Collected data:
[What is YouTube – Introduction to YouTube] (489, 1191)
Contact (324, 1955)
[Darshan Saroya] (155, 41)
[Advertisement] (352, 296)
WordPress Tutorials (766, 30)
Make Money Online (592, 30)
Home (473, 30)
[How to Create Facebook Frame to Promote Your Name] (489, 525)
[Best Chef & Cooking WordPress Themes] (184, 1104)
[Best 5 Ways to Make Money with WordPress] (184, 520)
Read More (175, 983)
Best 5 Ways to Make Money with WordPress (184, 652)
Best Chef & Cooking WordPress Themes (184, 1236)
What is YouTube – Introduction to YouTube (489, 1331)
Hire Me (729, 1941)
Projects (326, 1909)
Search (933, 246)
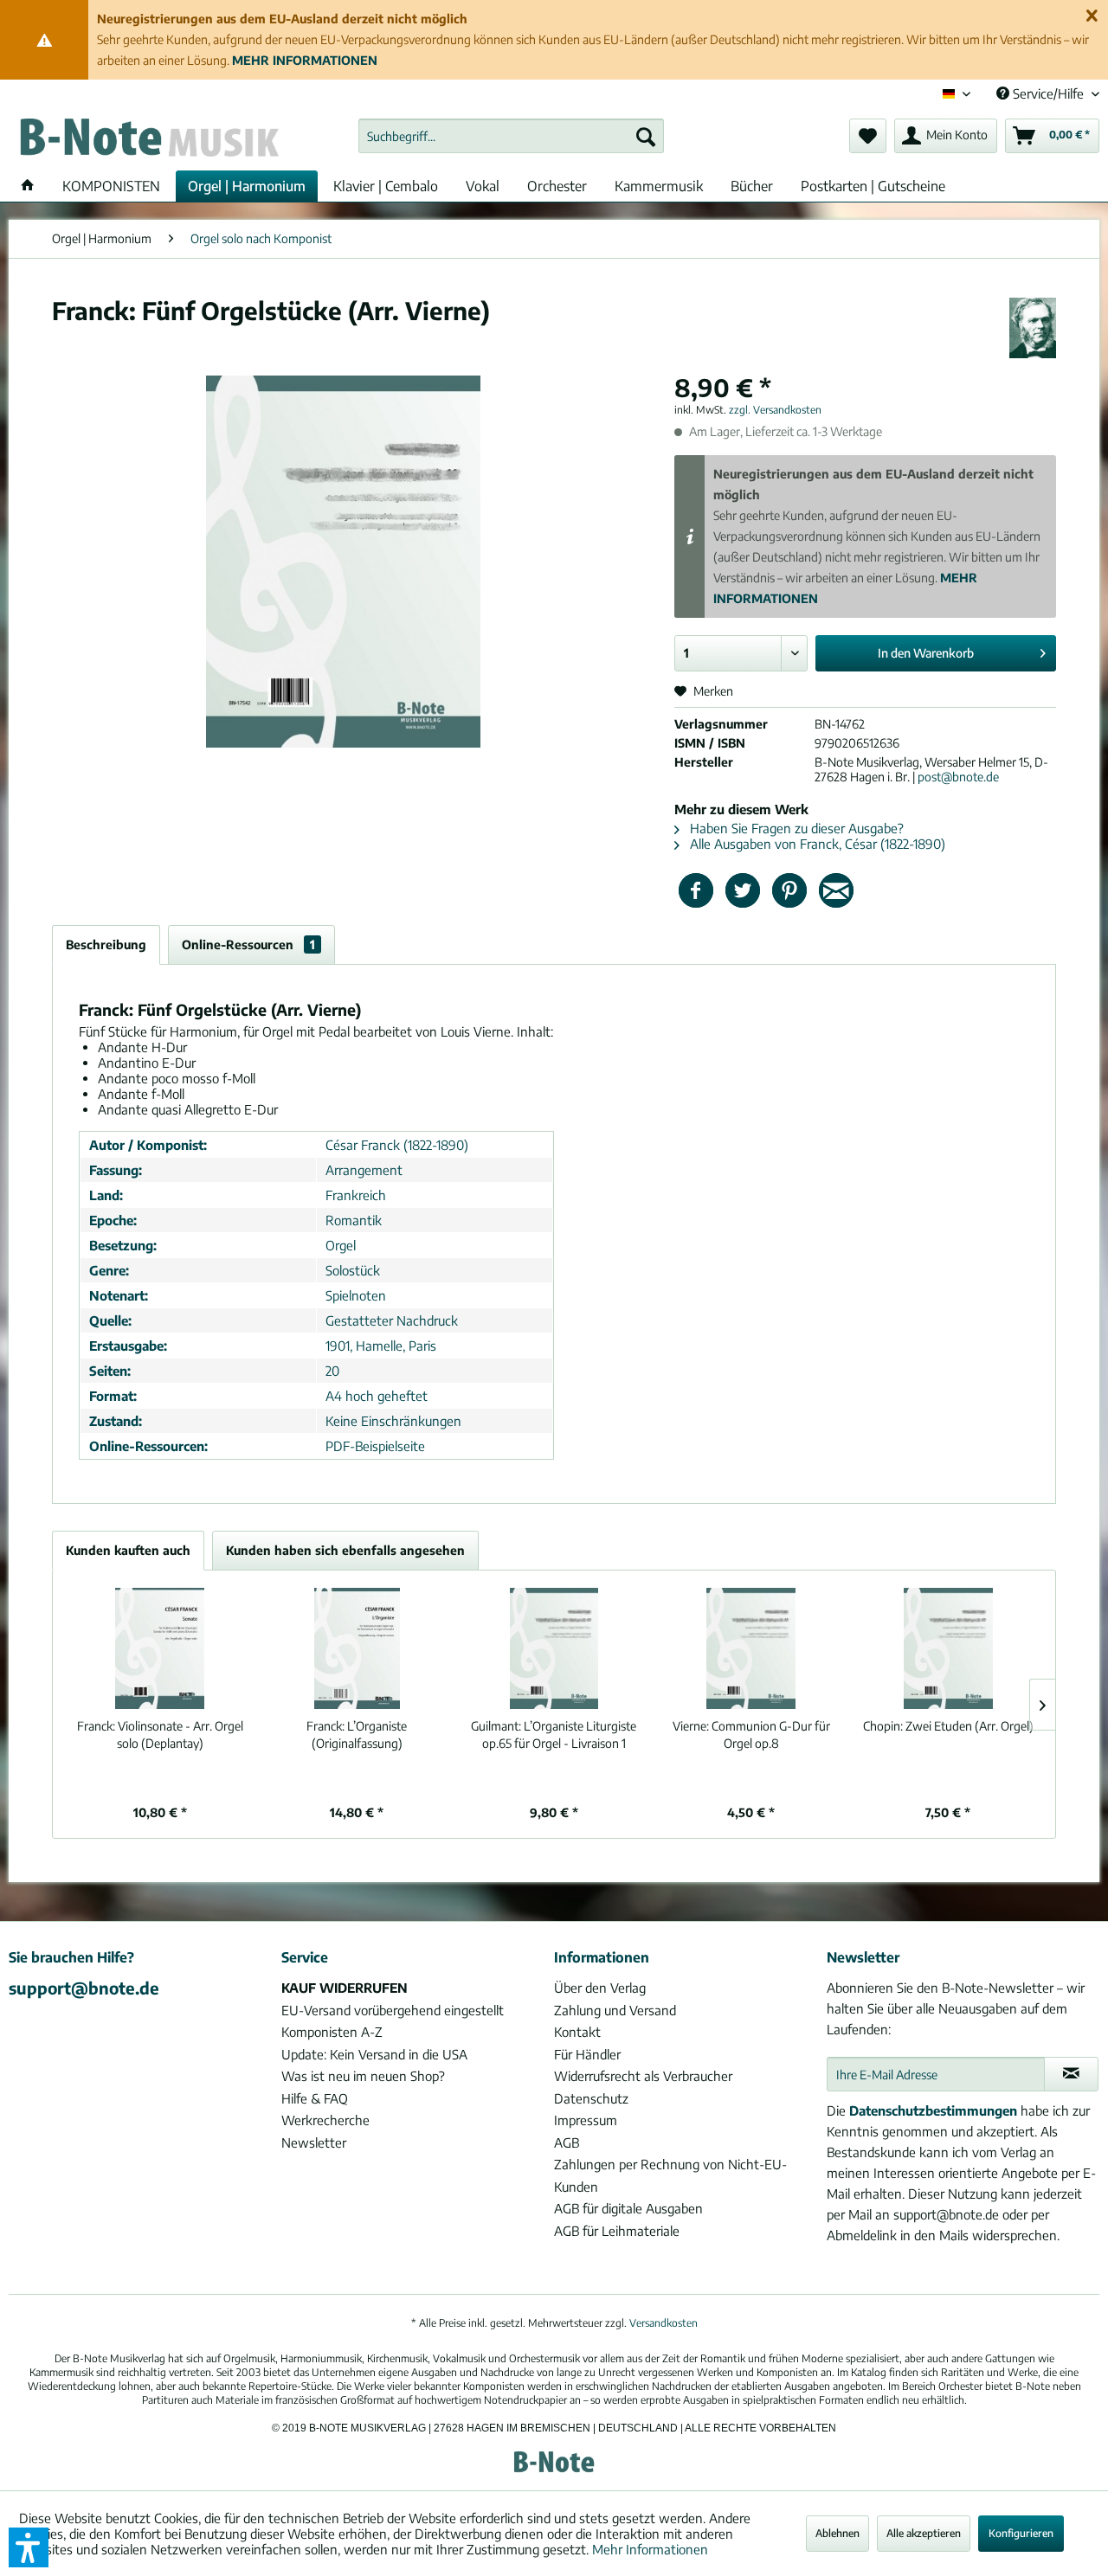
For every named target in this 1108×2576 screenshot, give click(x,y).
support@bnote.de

**WHAT IS NEEDED**
Exactly the lines from the one holding "[Best 5 Ways" through the last line of the entries, both included, are to be duplicated; leave the pictures out.

**COMPLETED TASK**
[Best 5 Ways to Make Money with WordPress] (184, 520)
Read More (175, 983)
Best 5 Ways to Make Money with WordPress (184, 652)
Best Chef & Cooking WordPress Themes (184, 1236)
What is YouTube – Introduction to YouTube (489, 1331)
Hire Me (729, 1941)
Projects (326, 1909)
Search (933, 246)
For every named target in this 1108×2576 screenshot, give click(x,y).
support@bnote.de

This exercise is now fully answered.